An exact estimation of the variance and covariance components is possible if the expected mean squares are known or if the program used for the analysis makes itself the estimation (for example, the VARCOMP procedure of SAS/STAT^® (SAS Institute, 1989)). The purpose of this paper is to show how to estimate genetic parameters of populations, using the estimates of the variance and covariance components of the intra-block analysis of a group of square lattice experiments, considering the least squares method.

2. THE INTRA-BLOCK ANALYSIS OF A GROUP OF SQUARE LATTICE EXPERIMENTS

The complete statistical model is:

Y_il(j)(g) = µ + t_i + (r|a)_j(g) + (b|r|a)_l(j)(g) + a_g + (ta)_ig + e_il(j)(g)

where:

Y_il(j)(g) is the observation of the treatment i (i = 1,..., v = k²) in the block l (l = 1,..., k) of the replication j (j = 1,..., m), in the environment g (g = 1,..., s);

µ is a constant common to all observations;

t_i is the effect of the treatment i;

(r|a)_j(g) is the effect of the replication j in the environment g;

(b|r|a)_l(j)(g) is the effect of the block l of the replication j, in the environment g;

a_g is the effect of the environment g;

(ta)_ig is the effect of the interaction between the treatment i and the environment g;

e_il(j)(g) is the error associated to the observation Y_il(j)(g) ; e_il(j)(g) ~ N(0, s²), independent.

The matricial form of the linear model we consider is:

Y = XQ + e; e ~ N(F, s² I)

with:

Q' = [µ | t₁ ... t_v | (r|a)₁₍₁₎ ... (r|a)_m(s) | (b|r|a)_1(1)(1) ... (b|r|a)_k(m)(s) | a₁ ... a_s | (ta)₁₁ ... (ta)_vs]

= [µ | t' | a' | ß' | d' | td']

In the analyses of variance the orthogonal partitions of the reduction in the total sum of squares due to fitting the complete model will be as follows:

R(µ, t, a, ß, d, td) = R(µ) + R(d|µ) + R(a|µ, d) + R(ß|µ, d, a) + R(t|µ, d, a, ß) + R(td|µ, t, d, a, ß) = R(µ) + R(d|µ) + R(a|µ, d) + R( t|µ, d, a) + R(ß|µ, t, d, a) + R( td|µ, t, d, a, ß)

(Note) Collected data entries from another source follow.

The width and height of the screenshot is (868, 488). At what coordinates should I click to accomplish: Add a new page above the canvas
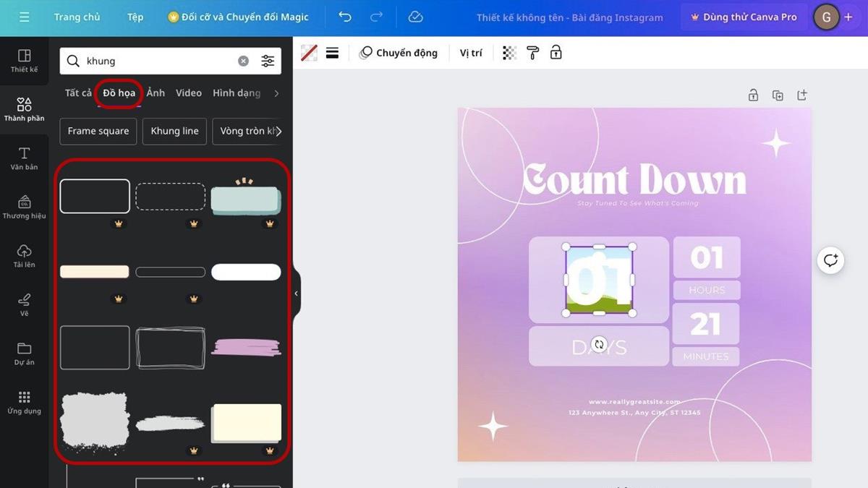click(x=801, y=95)
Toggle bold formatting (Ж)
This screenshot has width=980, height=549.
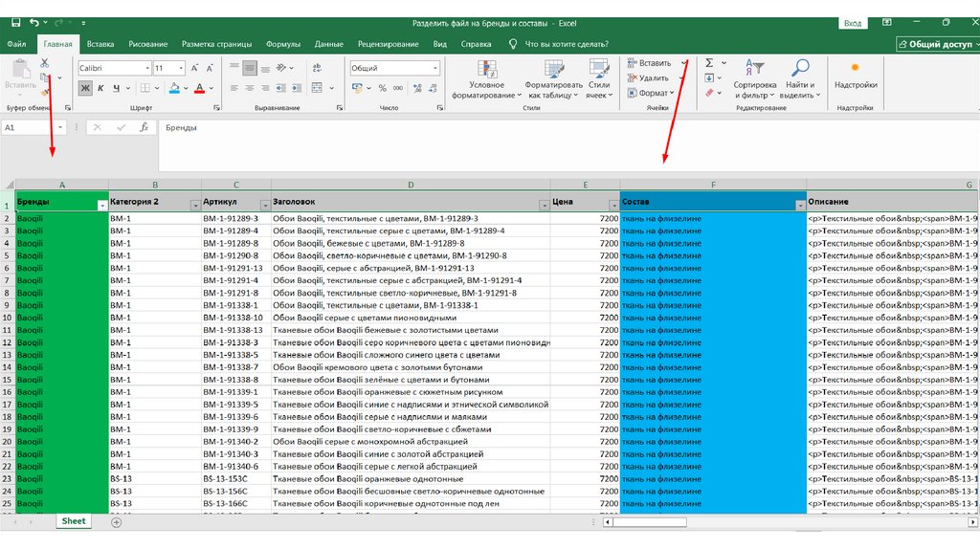pos(85,88)
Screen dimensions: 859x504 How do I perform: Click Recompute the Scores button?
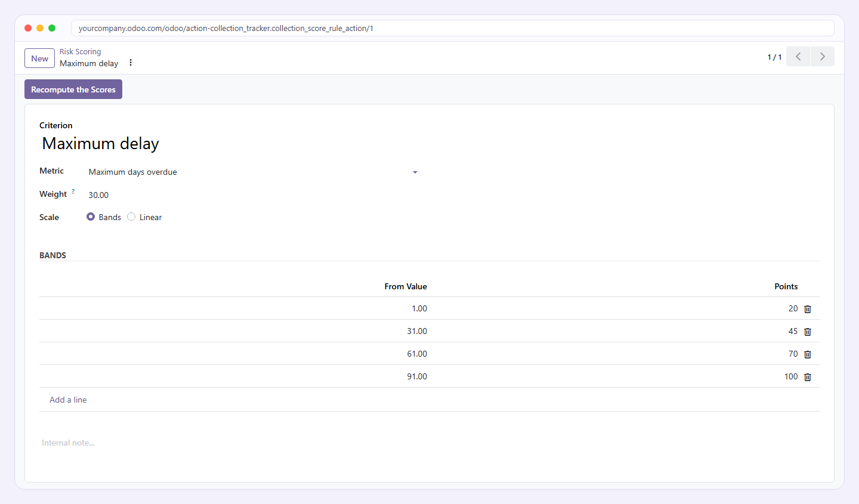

where R(.) = Y'X(X'X)^GX'Y is the reduction in the total sum of squares due to fitting a certain model, with rank of X(X'X)^GX' = rank of X degrees of freedom, being (X'X)^G any generalized inverse of X'X, and R(.|.) is a difference between two R(.) terms (Searle, 1971, 1992, and Graybill, 1976).

The analyses of variance related to the two partitions of R(µ, t, a, ß, d, td) are shown in Table 1.

2.1. The intra-block analysis of random model

The assumptions of the statistical model are:

a) t_i ~ N(0, s²_t), independent;

b) (r|a)_j(g) ~ N(0, s²_r), independent;

c) (b|r|a)_l(j)(g) ~ N(0, s²_b), independent;

d) a_g ~ N(0, s²_a), independent;

e) (ta)_ig ~ N(0, s²_ta), independent;

f) e_il(j)(g) ~ N(0, s²), independent;

g) t_i, (r|a)_j(g), (b|r|a)_l(j)(g), a_g, (ta)_ig and e_il(j)(g) are independent.

In the covariance matrix of Y, Cov(Y) = E{[Y - E(Y)][Y - E(Y)]'} = S_(n)¹ s²I, n = smk², the elements are:

V(Y_il(j)(g)) = s²_t + s²_r + s²_b +s²_a +s²_ta +s² = C₀

Cov(Y_il(j)(g), Y_i'l(j)(g)) = s²_r + s²_b + s²_a = C₁ (i ¹ i')

Cov(Y_il(j)(g), Y_i'l'(j)(g)) = s²_r + s²_a = C₂ (i ¹ i' and l ¹ l')

Cov(Y_il(j)(g),Y_il'(j')(g)) = s²_t + s²_a + s²_ta = C₃ (j ¹ j')

Cov(Y_il(j)(g), Y_i'l'(j')(g)) = s²_a = C₄ (i ¹ i' and j ¹ j')

Cov(Y_il(j)(g), Y_il'(j')(g')) = s²_t = C₅ (g ¹ g')

Cov(Y_il(j)(g), Y_i'l'(j')(g')) = 0 = C₆ (i ¹ i' and g ¹ g')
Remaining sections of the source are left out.